10- Basic machine learning skills
Before diving deeper into the process, it’s imperative to have a robust grasp of fundamental machine learning skills. There’re plenty of online courses that can help you to gain adequate knowledge of machine learning before working with various algorithms. Additionally, when people take advantage of data science bootcamp, they may learn machine learning skills easily.
11- Getting started
Assuming you’ve learned the basics of Python and machine learning, it’s time to use the scikit-learn library to implement machine learning algorithms. Try to obtain significant amount of hands-on experience in the library by working on sample projects.
12- Explore the algorithms
Once you’ve obtained enough knowledge of scikit-learn, it’s time to move toward advanced levels where you should explore different popular machine learning algorithms. Some of these common algorithms include linear progression, logistic progression, k-means clustering etc.
13- Moving forward
At this stage, you should try to explore some advanced machine learning topics with Python. Some useful techniques which you should try to master include Dimensionality Reduction, Kaggle Titanic Competition, Support Vector Machines etc.
14- Getting into deep learning
Being the key developmental element of neural network, deep learning plays a significant role in machine learning. It works as the fundamental block for a diverse range of technologies used in different industries. Neural networks for machine learning can be developed using Python. There’re two deep learning libraries namely Theano and Caffe that come with Python.
Despite the apparent maturity and age of machine learning, it’s perhaps the best time to learn it, mainly because of its practical uses. And Python is probably the best programming language that can help you excel in your career in this field. With a robust understanding of fundamental machine learning and Python skills, you should be all set to dive deeper. Just remember the fact that as with learning any skill, the more you work with it, the better you become. So, practice diverse types of algorithms and try to work with different datasets to obtain a solid understanding of machine learning using Python, and to enhance your overall problem-solving skills in event space.
Also remember that there’re lots of advanced nuances and steps that you’ll be encountering as you progress.

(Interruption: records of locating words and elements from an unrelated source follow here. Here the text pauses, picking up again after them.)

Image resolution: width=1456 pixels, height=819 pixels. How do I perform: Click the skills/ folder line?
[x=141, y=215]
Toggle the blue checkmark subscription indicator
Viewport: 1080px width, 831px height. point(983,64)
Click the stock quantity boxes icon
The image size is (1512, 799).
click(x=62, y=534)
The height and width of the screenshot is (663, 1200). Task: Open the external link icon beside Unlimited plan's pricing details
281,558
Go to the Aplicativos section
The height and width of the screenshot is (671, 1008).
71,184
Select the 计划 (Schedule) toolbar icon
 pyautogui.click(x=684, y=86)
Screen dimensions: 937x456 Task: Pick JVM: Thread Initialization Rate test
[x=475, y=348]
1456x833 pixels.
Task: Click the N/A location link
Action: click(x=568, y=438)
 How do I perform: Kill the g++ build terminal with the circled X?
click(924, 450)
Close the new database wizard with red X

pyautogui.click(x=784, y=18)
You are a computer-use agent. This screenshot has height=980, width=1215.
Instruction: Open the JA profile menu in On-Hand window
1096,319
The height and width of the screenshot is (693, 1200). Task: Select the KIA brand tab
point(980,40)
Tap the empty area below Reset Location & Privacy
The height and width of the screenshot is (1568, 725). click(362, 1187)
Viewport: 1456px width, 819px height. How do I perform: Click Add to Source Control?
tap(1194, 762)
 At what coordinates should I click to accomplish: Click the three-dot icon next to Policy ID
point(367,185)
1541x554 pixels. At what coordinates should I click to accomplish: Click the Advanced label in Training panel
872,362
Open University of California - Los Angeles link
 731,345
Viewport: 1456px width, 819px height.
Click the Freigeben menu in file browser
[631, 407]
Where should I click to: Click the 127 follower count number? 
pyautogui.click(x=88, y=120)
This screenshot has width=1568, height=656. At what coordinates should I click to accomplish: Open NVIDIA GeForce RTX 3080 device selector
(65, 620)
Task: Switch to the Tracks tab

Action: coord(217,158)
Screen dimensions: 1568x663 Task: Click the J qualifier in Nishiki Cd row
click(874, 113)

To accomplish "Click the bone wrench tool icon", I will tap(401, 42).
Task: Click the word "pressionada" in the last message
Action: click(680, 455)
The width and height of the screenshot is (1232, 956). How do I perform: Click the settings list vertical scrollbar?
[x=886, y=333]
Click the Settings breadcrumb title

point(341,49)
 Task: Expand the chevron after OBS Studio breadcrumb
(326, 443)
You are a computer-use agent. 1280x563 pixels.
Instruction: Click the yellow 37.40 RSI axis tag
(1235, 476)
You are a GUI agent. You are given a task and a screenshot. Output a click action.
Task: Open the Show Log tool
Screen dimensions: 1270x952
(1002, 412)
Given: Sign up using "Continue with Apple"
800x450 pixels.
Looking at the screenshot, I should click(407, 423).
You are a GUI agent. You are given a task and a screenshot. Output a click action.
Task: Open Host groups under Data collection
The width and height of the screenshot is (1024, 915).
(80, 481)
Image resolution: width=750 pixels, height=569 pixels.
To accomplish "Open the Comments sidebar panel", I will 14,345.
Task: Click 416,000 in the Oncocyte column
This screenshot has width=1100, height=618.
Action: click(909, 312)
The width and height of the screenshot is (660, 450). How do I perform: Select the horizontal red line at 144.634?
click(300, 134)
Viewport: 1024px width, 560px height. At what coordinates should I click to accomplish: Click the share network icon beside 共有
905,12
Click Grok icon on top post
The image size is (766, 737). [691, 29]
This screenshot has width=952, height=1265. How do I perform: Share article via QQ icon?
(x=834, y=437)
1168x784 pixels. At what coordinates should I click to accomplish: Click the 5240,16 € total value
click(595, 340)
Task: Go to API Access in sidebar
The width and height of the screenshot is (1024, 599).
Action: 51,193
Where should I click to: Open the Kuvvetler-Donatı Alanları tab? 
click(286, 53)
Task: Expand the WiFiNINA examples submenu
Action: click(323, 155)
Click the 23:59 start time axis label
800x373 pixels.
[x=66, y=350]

But this post should serve as a good foundation to make you familiar with the relation between machine learning and Python, and help you think through the key factors that will let you proceed further in the future.
If you’re interested to take it forward, just do an online research and you’ll find several low-cost machine learning training courses using Python available in the market. It’s strongly advisable not to trust blindly any course/certification provider’s word. Instead, you should take a closer look and see whether you actually find it worth investing your effort and time on. People give heed to find the course because every course isn’t Magnimind.